A few days ago Alexander Vershbow, U.S. Assistant Secretary of Defense for International Security Affairs, reportedly suggested that Ukraine would be an appropriate location for radar sites such as had recently been scraped for the Czech Republic as part of the ill-conceived BMD system of Bush that involved placing BMD missiles in Poland. Russia's Minister of Foreign Affairs was taken by surprise, to say the least, as was Ukraine.
What appears to have happened is that Vershbow was referring to existing radar systems in Ukraine and not the prospect of placing US BMD systems in their place or even in addition.
The Assistant Secretary of Defense is also visiting Moscow and will be in Georgia starting on October 19 where defence discussions will be on the agenda. These discussions will likely review and revise the military training support provided by the US to the Georgian army. What is unclear is whether the training will now be ratcheted up and include offensive capabilities.
Both the comment regarding Ukraine's inclusion in the future BMD shield (and after all, the land based system will not be implemented until 2015)and the meetings in Georgia are likely to raise hackles in Moscow, more regarding Georgia than Ukraine. Ukraine will have a new, more Russia centric president in January, so any US or NATO hopes for retaining Ukraine as a potential balance to Russia is circling the drain. Implementing a policy such as suggested by Vershbow - even using existing Ukrainian radar bases - would be rapidly unwound by the new government. It's a waste of energy and an empty threat.
Georgia, on the other hand, is a completely different matter to Russia. They have made it clear that Sakaashvili is not high on their list of favorite leaders. They have effectively seized portions of Georgia and declared their independence. As far as Russia was concerned, they virtually had the Caucuses wrapped up. So an increase in the US presence in Georgia would be a set-back for Russia's planning.

Data shown:
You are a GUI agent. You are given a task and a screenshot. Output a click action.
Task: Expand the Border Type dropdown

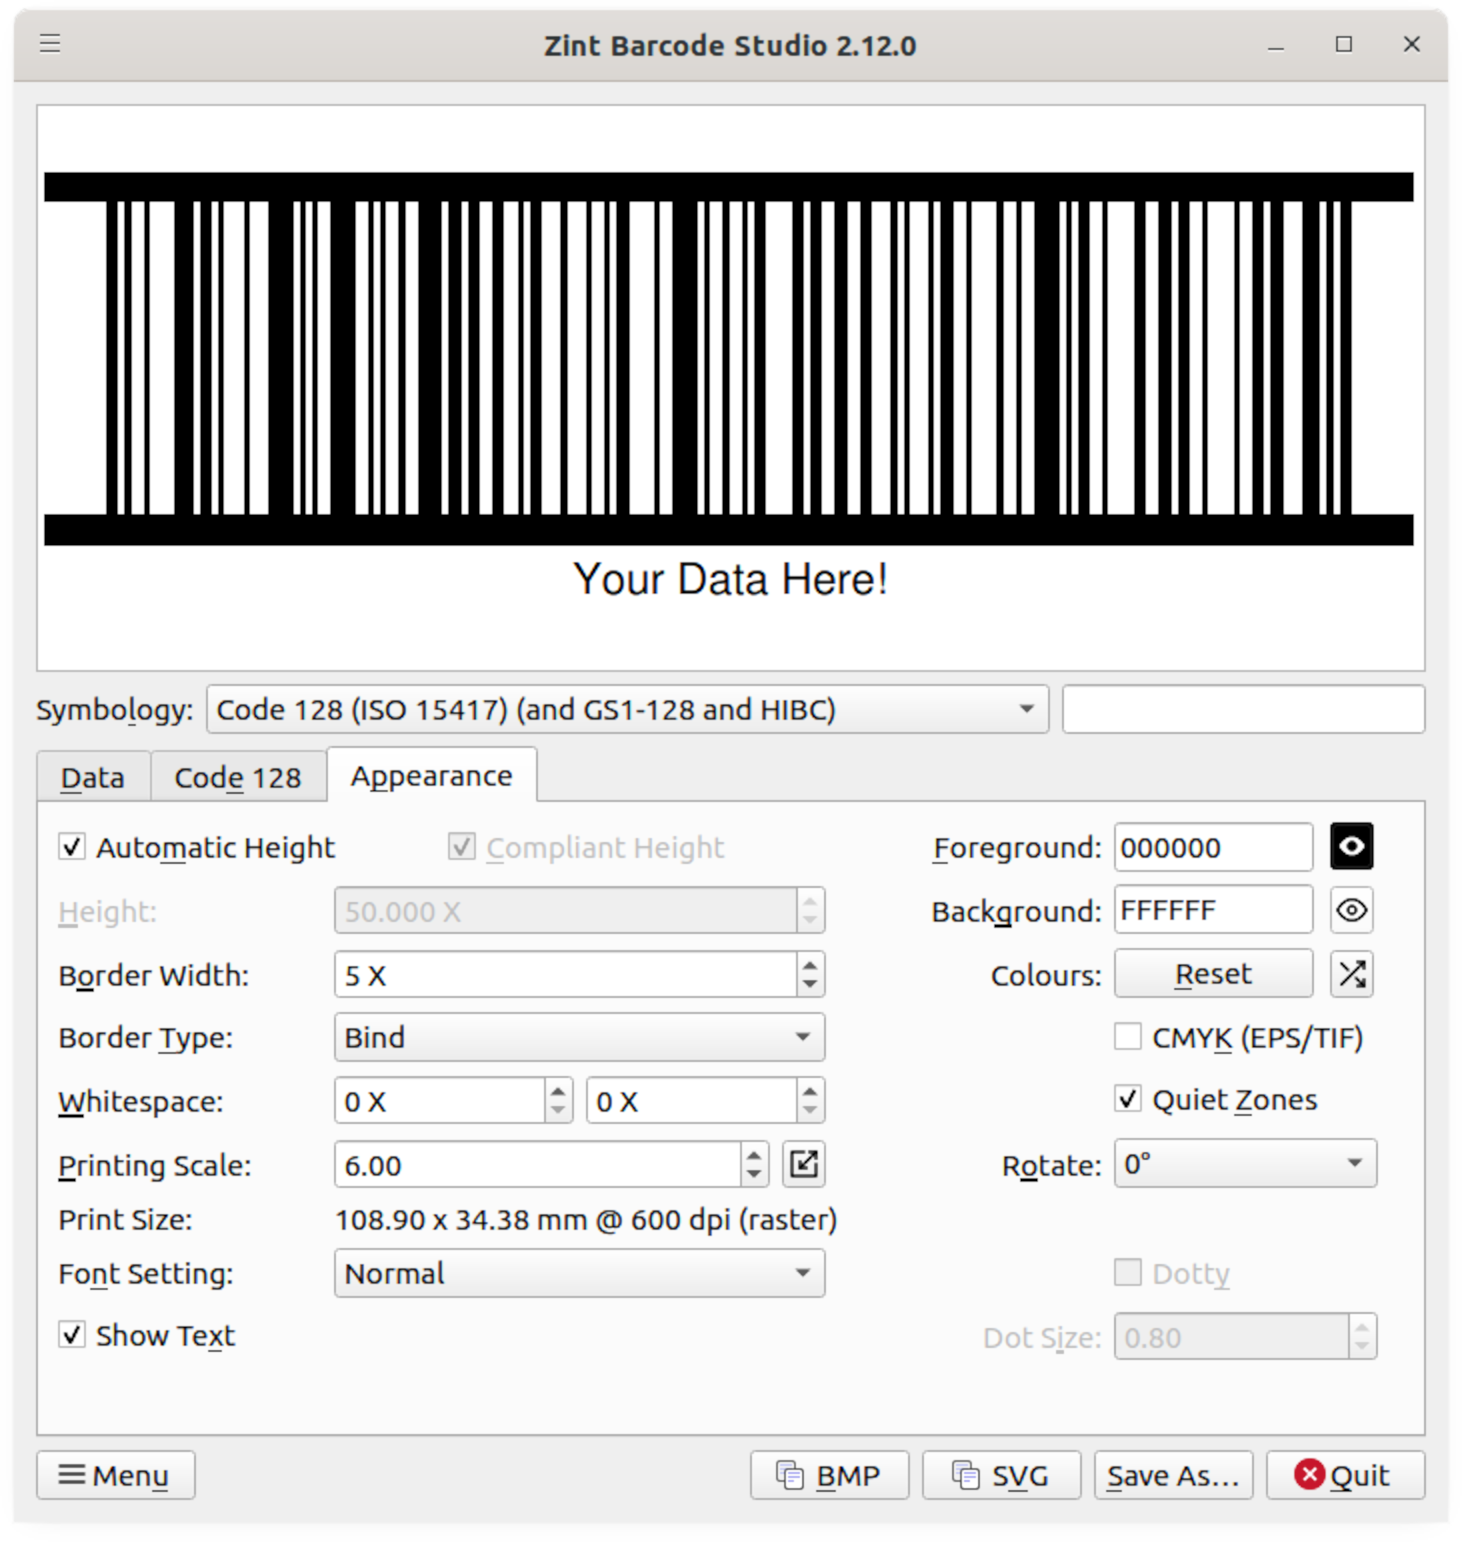coord(579,1038)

Aim of the task: Write the next part of the commentary on U.S. radar sites and defense talks with Ukraine and Georgia, starting after its last paragraph, not after the listing.

Response to this exercise:
The international dance playing out by the US and Russia largely has to do with Iran. Russia wants to continue to reassert itself in the near-abroad and to do so, it holds out its leverage with Iran. The US is refusing to back away from maintaining and increasing its influence in Russia's backyard. The statements regarding Ukraine are meaningless. Georgia, however, is a different matter. US boots on the ground in Georgia become a trip-wire just as Russian troops are on the territories it seized. It would close out full control of the Caucuses for Russia.
As time goes on, however, it is becoming increasing clear that Iran is not going to walk back its uranium enrichment program, a key issue for Israel. If that is the case, then Russia will gradually lose its influence in Iran as well.
Once Russia is perceived as not being able or willing to deliver anything regarding Iran, its leverage will dissipate. Georgia can likely expect increasing support from the US while the US will encourage Turkey to reach diplomatic deals with Armenia and Azerbaijan. Russia's game plan for the entire Caucuses could unravel.
I think by the end of the year the geo-political landscape will be significantly changed in the region while at the same time making it more dangerous. Everyone should re-read "The Guns of August".